Dennis Payne, a manager at a local pizza parlor, was there to see the acupuncturist – his back was bothering him, his wife, Laurie, explained. She was concerned that her husband, a former Marine, was working too hard.

Other patients were there to see the licensed marriage and family therapist working that day – Gundersen estimated that 80% of Medspire’s patients have mental health needs – and to refill prescriptions for chronic diseases and pain.

A small team headed out from clinic headquarters to go door to door to the RVs parked in a nearby parking lot, offering care to patients unable or unwilling to come to the clinic.

One patient, Charles “Chip” Baniewski, was struggling to make his way to the clinic to have several ailments treated. The team helped him walk his wheelchair – slowly – to his destination.

Not everyone is willing. “Some people, they swear at you, tell you to get lost. I mean, I’ve been threatened,” Caput said. “They don’t want help, they don’t want to talk to anybody, they just want to be left alone. I totally get it.”

Although most situations aren’t that extreme, it took a while for volunteers to earn the community’s trust. At an early clinic,
Gundersen said, a number of people drove by to look, but few came. It took time – and some social-media outreach, pavement pounding, and word of mouth – for the clinic to become a mainstay.

Paramedic Sean Biswun and another volunteer head toward a nearby parking lot where Camp Fire survivors are staying in RVs. (Mark Semegen for Direct Relief)

Paramedic Sean Biswun and another volunteer head toward a nearby parking lot where Camp Fire survivors are staying in RVs. (Mark Semegen for Direct Relief)

STARTING FROM SCRATCH

Medspire feels like the little nonprofit that could. No one in the Gundersen family had any experience running an organization, but they felt that becoming a formal entity would help increase trust.

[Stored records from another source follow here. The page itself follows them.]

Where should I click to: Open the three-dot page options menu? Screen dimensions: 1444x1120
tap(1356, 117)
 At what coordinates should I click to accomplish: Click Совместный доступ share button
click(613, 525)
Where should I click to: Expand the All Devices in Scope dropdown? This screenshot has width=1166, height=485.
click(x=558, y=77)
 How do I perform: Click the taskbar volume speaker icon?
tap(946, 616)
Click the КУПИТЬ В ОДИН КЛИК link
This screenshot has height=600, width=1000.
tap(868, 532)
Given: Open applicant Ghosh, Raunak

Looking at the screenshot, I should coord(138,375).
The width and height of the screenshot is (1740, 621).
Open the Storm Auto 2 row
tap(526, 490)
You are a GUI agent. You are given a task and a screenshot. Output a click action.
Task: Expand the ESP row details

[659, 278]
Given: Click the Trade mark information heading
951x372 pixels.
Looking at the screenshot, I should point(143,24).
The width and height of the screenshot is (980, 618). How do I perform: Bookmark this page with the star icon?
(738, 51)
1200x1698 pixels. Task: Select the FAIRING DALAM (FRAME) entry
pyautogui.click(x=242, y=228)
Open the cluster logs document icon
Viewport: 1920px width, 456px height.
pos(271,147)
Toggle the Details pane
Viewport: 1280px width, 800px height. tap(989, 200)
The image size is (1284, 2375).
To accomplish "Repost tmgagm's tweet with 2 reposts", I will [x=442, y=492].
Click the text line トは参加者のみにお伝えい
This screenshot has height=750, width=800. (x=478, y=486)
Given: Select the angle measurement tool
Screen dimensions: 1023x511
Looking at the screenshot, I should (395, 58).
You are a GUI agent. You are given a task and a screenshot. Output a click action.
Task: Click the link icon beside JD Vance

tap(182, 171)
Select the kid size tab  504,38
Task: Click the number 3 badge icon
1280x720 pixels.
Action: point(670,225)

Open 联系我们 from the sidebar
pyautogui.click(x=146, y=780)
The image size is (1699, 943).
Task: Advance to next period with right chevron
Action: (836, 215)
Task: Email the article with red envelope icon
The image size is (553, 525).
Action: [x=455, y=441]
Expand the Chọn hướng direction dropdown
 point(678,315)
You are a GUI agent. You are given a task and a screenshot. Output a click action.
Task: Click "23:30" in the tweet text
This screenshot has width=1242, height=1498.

A fellow volunteer, a nursing student, filled in the IRS paperwork. MaryLisa Wood, a childhood friend of Randall’s who had a background in nonprofit management, was enlisted.

Gundersen, now Medspire’s president, figured out how to form a board of directors and develop a meeting agenda from scratch – anything that would help build what she called a “good, organized, purposeful, non-wasteful nonprofit that operates with integrity.”

It’s not without challenges. Medspire is entirely volunteer run, and its members work full time, or combine work with school.
For Randall and Gundersen, some multitasking during 12-hour nursing shifts is required. “I get three 15-minute breaks and a lunch break, and during those 15 minutes I’m checking my emails for Medspire and writing emails back,” Randall said.

But they know they’re needed.

“People up here sometimes feel forgotten. It’s a rural, low-income area, nothing glamorous about this place,” Gundersen said. “I think just having a presence, and being there when we say we’re going to be there, is super important.”

In response to the Camp Fire, Direct Relief has provided more than $700,000 in medical aid and over $1.4 million in funding to local organizations, including Medspire.